Women are mopping, dusting, vacuuming, polishing. They speak a language I don't understand (Spanish? Portuguese?). One wears yellow rubber gloves and a black velvet hat. I wonder whether she is here legally. If she had to travel home for a funeral or a wedding, would she be able to come back here?

In a furniture store, a man straps a vacuum to his back and gingerly makes his way through reproduction French provincial sofas, beige damask chairs and faux orange trees. How many other jobs must he have to make ends meet? Can he pay his bills?

A few stores down, another man steams the mannequins' clothing, giving the jackets and chinos just the right creases. Across the way, saleswomen carefully open felt bags of jewelry.

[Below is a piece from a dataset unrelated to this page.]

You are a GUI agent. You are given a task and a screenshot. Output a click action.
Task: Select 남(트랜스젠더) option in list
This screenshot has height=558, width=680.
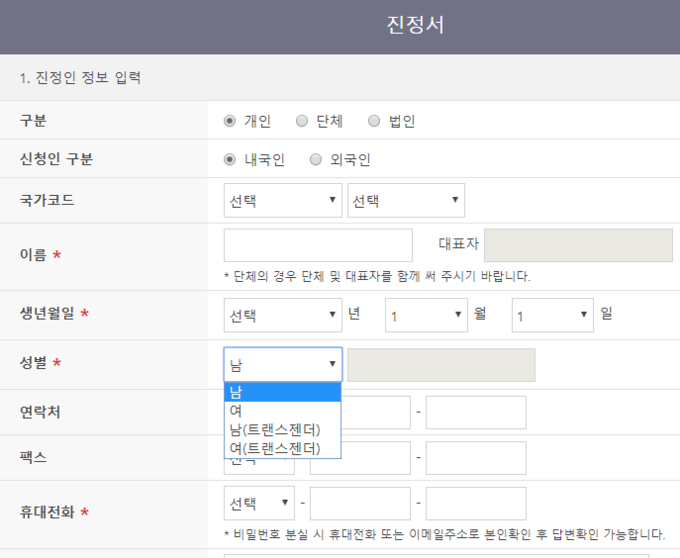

Window cleaner is ubiquitous. Men in shirts with the mall logo polish the glass beneath the stair hand railings. A saleswoman in high heels and a black chiffon skirt sprays a dress store window. I wonder how clean windows have to be. To my dismay, I start looking for fingerprints and find a few on the entry doors. Soon a man wipes them away. How does he get to work? Does he have a car?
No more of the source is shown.